Screenshot grounding data —
● ● ● ● ● ● ●
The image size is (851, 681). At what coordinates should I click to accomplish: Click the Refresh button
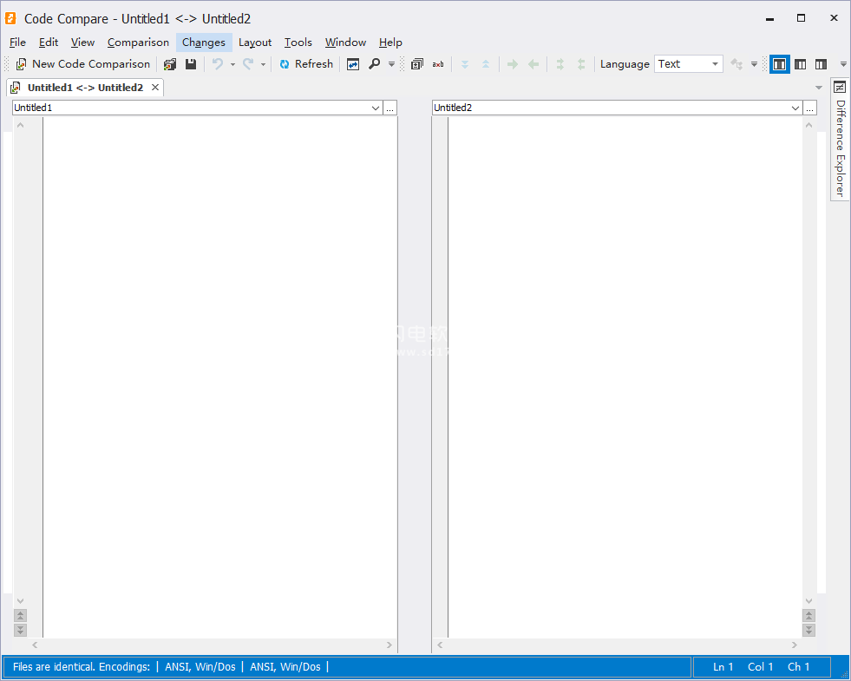[x=306, y=64]
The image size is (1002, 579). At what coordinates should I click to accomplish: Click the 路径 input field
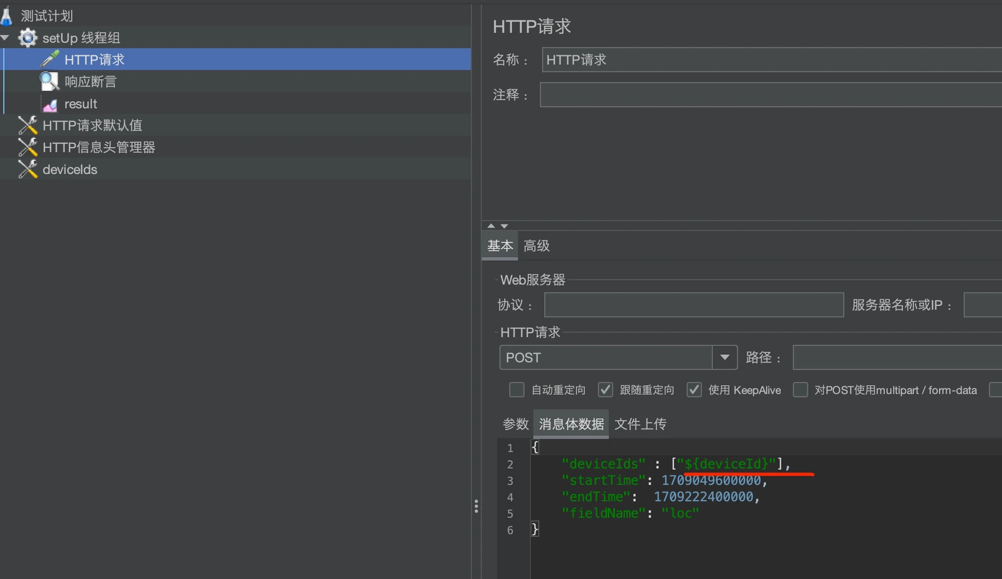click(897, 358)
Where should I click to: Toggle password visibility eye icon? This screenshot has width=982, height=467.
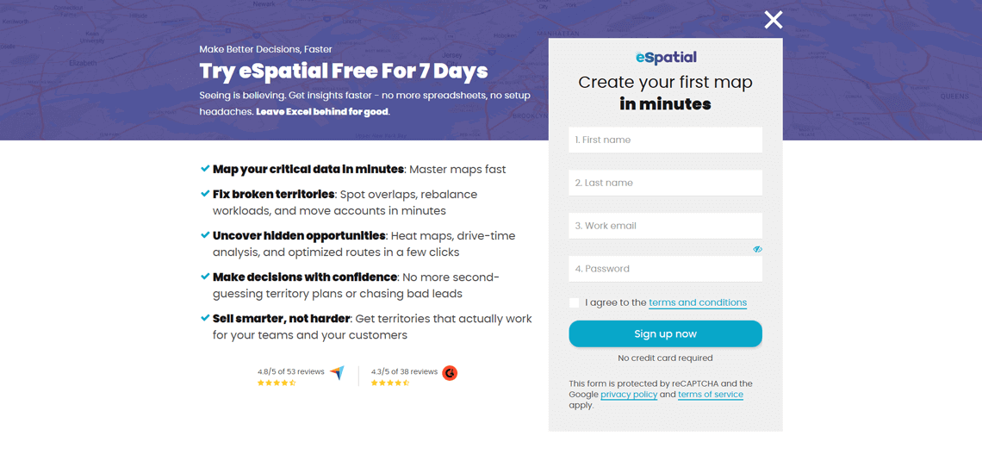click(x=757, y=249)
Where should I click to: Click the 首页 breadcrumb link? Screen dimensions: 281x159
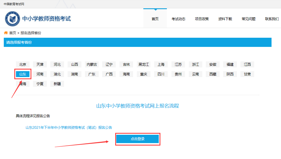[13, 33]
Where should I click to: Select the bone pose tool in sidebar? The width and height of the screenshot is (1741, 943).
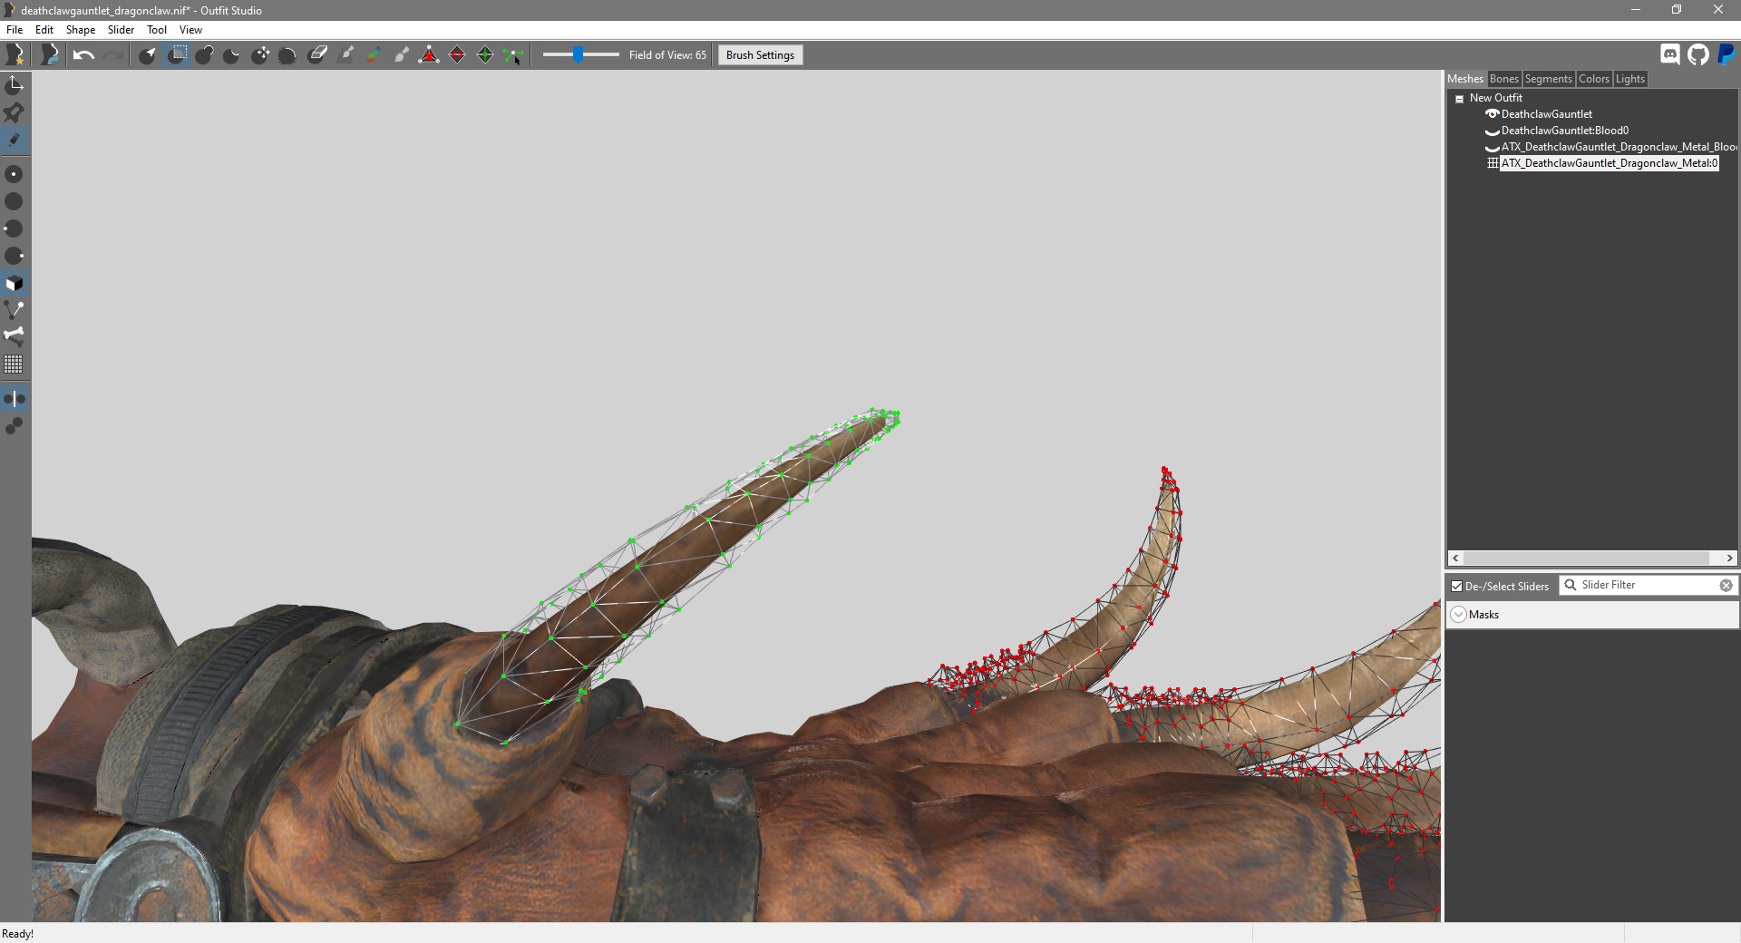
● ● ● ● ● ● ●
WHAT THIS TASK INVOLVES —
Although the records include pictures, the copy should reproduce every line exactly and none of the pictures.

RESPONSE BOX —
The image size is (851, 681). At what coordinates should I click to accomplish: Click the Refresh button
[x=306, y=64]
The image size is (1002, 579). At what coordinates should I click to accomplish: Click the 路径 input field
click(897, 358)
Where should I click to: Toggle password visibility eye icon? This screenshot has width=982, height=467.
click(x=757, y=249)
Where should I click to: Click the 首页 breadcrumb link? Screen dimensions: 281x159
[13, 33]
Where should I click to: Select the bone pose tool in sidebar? The width and height of the screenshot is (1741, 943).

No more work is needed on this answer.